A political scientist, Dr Seidu Alidu, has made a strong case for the 1992 Constitution to be holistically reviewed to reflect current democratic trends.
The changes, he argued, would also meet the needs and aspirations of the people.
“First of all, the Constitution is drafted to serve the needs of the people and address their challenges and aspirations,” he stated in an interview with the Daily Graphic yesterday.
Dr Alidu said considering the powers vested in the President of the Republic, it was important that the Constitution was reviewed to devolve more powers to the people.
He cited, for instance, the appointment of metropolitan, municipal and district chief executives (MMDCEs), the Inspector General of Police, the chairperson of the Electoral Commission and other public officers which should be taken away from the President.
According to him, the overwhelming powers of the President in appointing public officers needed to be reviewed.

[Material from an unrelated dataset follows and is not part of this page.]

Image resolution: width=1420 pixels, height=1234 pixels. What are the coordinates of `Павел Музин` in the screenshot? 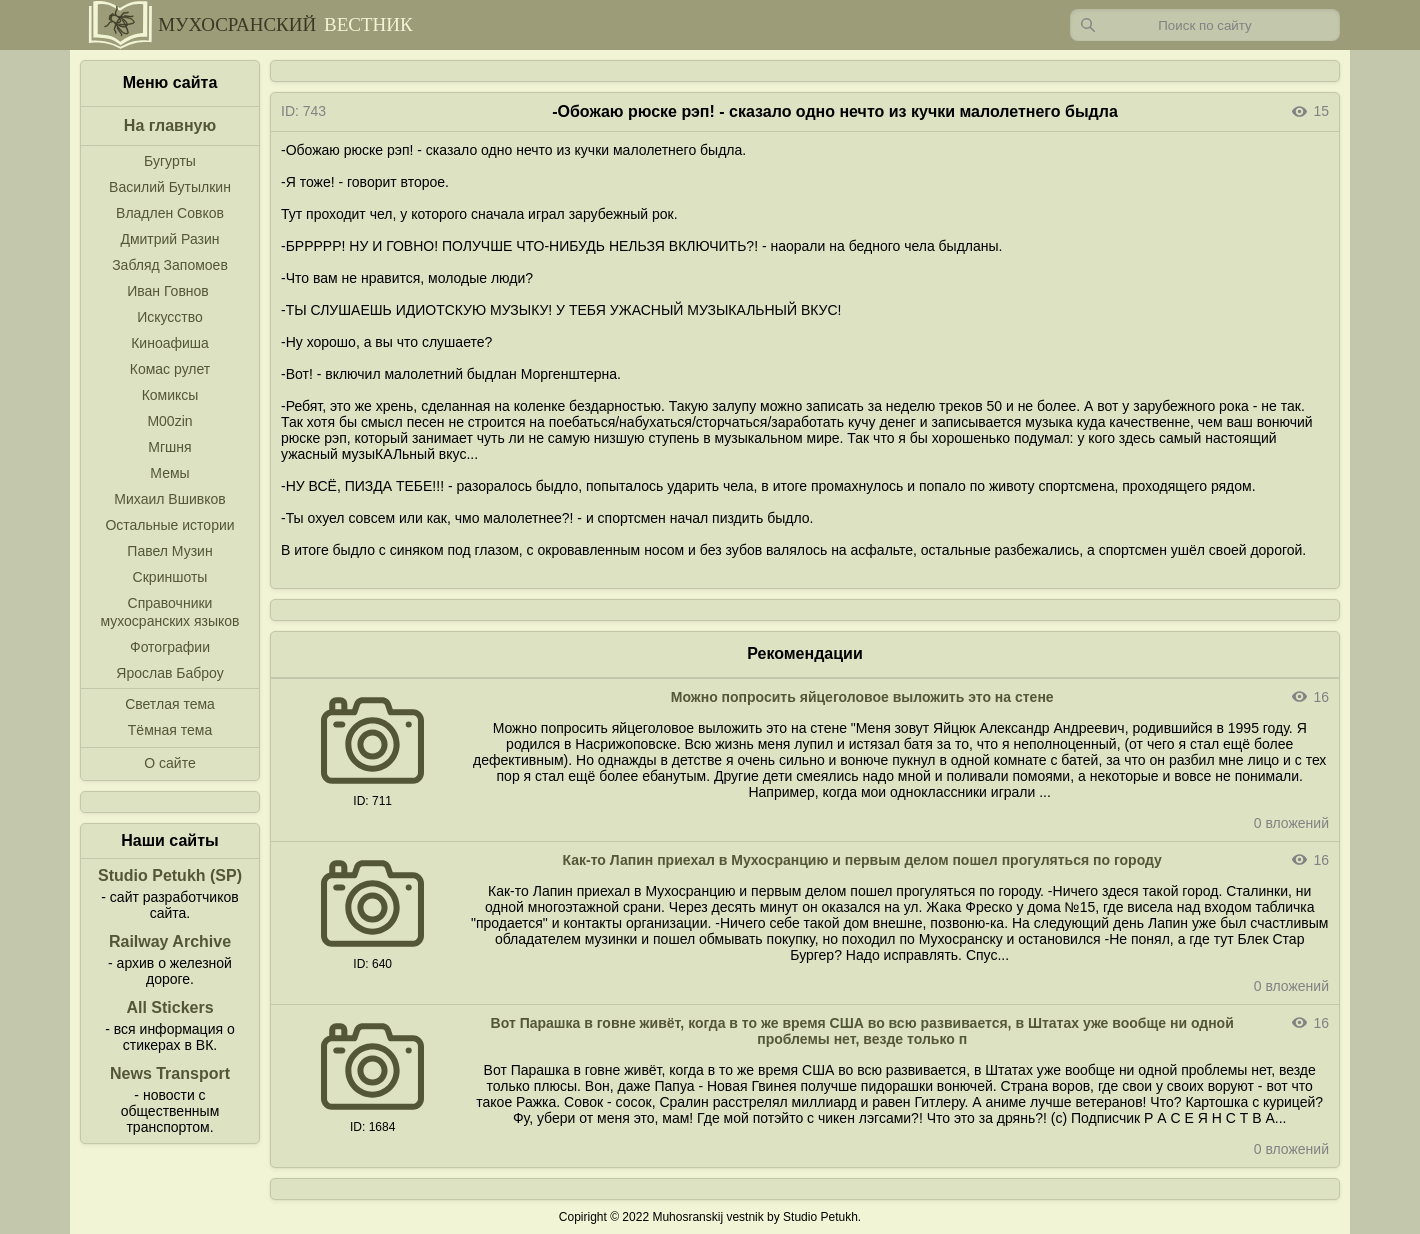 It's located at (169, 551).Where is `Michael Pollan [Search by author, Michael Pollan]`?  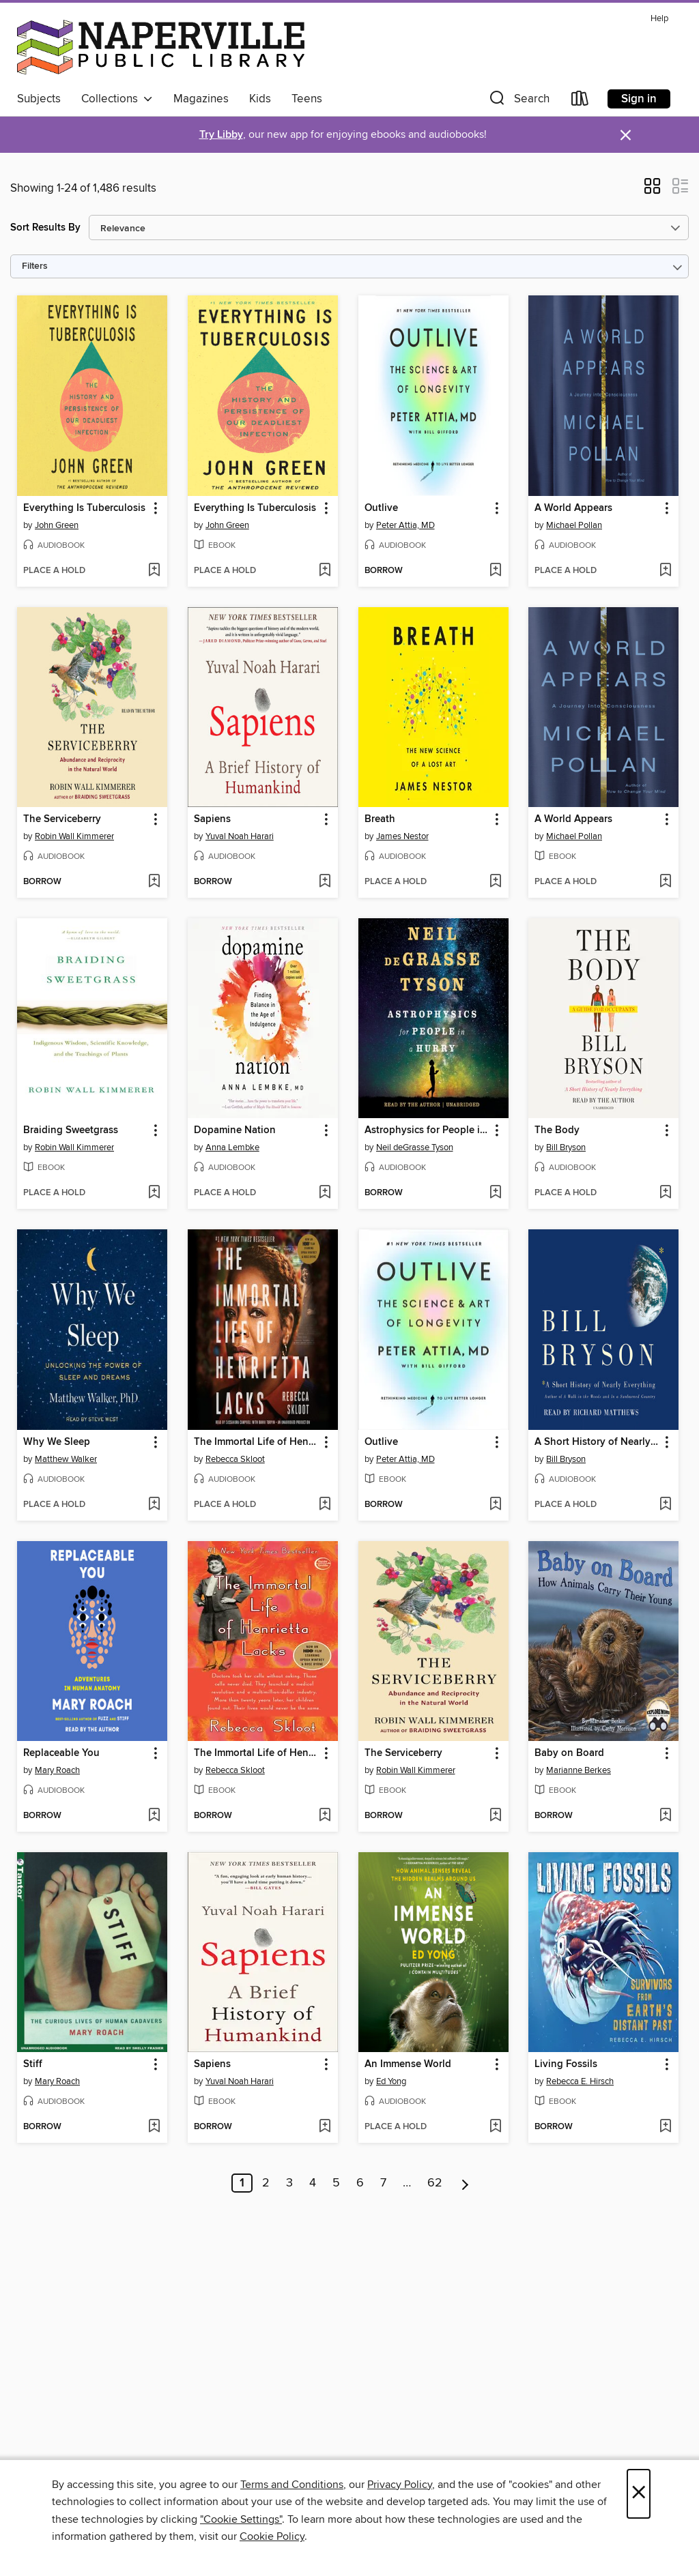
Michael Pollan [Search by author, Michael Pollan] is located at coordinates (574, 525).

Dr Alidu noted, for instance, that almost nine months into the administration of the President, MMDCEs had not been appointed because that power was vested in the President.
He was of the view that if that power of appointment of MMDCEs was vested in the people, that problem would have been resolved by now.
He said when the 1992 Constitution was drafted, no provision was made for the use of biometrics in elections.
Dr Alidu said with the current changes to our electoral reforms, it was important that the requisite amendments were made to reflect the changing times.
There have been calls by political activists for a review of the 1992 Constitution to reflect the current democratic dispensation.
Some proponents are calling for a review to deal with the dichotomy between the Executive and the Legislative, where majority of ministers were expected to be nominated from Parliament, the emoluments and end of service benefits for Article 71 holders, the continuation of projects initiated by previous regimes as well as appointment of persons holding dual citizenship among other things.